-------- Text to read --------

Occurrence of RDEs and DEs for the different type of sequences.

	Order				Non-order
	Regular		Irregular
	Ascending	Descending	Ascending	Descending
Hypothesised effect	RDE	RDE	DE	DE	DE
RDE	−	−	−	−	−
DE	*	−	*	−	*

RDE: reversed distance effect; DE: distance effect.

The table indicates whether an effect was absent or present for each separate condition. A dash (–) indicates that the effect was absent. An asterisk (*) indicates that the effect was present.

To examine the influence of order and distance on the median reaction times for correct responses, we conducted a 2 (order: order, non-order)¹ × 3 (distance: small, medium, large) repeated-measures ANOVA. In the case of violation of the assumption of sphericity, degrees of freedom were corrected using Greenhouse–Geisser estimates. Results showed a significant effect of order, F(1, 56) = 28.84, p < .001, ${\mathrm{\eta }}_{\mathrm{p}}^2$ = .34. Ordered sequences (1,073 ms) were processed faster than non-ordered sequences (1,179 ms). In addition, a significant effect of distance was observed, F(1.42, 79.75) = 13.50, p < .001, ${\mathrm{\eta }}_{\mathrm{p}}^2$ = .19. Sequences with a small distance (1,164 ms) were processed slower than sequences with a medium distance (1,125 ms), and sequences with a medium distance were processed slower than sequences with a large distance (1,089 ms). Finally, no interaction between order and distance was found, F(2, 112) = 2.52, p = .085, ${\mathrm{\eta }}_{\mathrm{p}}^2$ = .04.

-------- Data excerpt --------

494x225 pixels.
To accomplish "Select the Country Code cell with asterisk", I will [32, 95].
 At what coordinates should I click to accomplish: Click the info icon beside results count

--------

Work to complete:
a – From the text on order and distance effects, extract the passage that begins at the words "Occurrence of RDEs" and stops after the words "DE: distance effect.".
b – According to the text on order and distance effects, what was used to correct the degrees of freedom when the assumption of sphericity was violated?
c – Decide whether each statement agrees with the text on order and distance effects. Answer yes or no for each, and quote the words of the text that decide it.
(i) In the table, a dash indicates that the effect was present.
(ii) A significant interaction between order and distance was found.
(iii) Ordered sequences were processed faster than non-ordered sequences.

Solution list:
a –
Occurrence of RDEs and DEs for the different type of sequences.

	Order				Non-order
	Regular		Irregular
	Ascending	Descending	Ascending	Descending
Hypothesised effect	RDE	RDE	DE	DE	DE
RDE	−	−	−	−	−
DE	*	−	*	−	*

RDE: reversed distance effect; DE: distance effect.

b – Greenhouse–Geisser estimates.

c –
(i) No: "A dash (–) indicates that the effect was absent."
(ii) No: "Finally, no interaction between order and distance was found"
(iii) Yes: "Ordered sequences (1,073 ms) were processed faster than non-ordered sequences (1,179 ms)."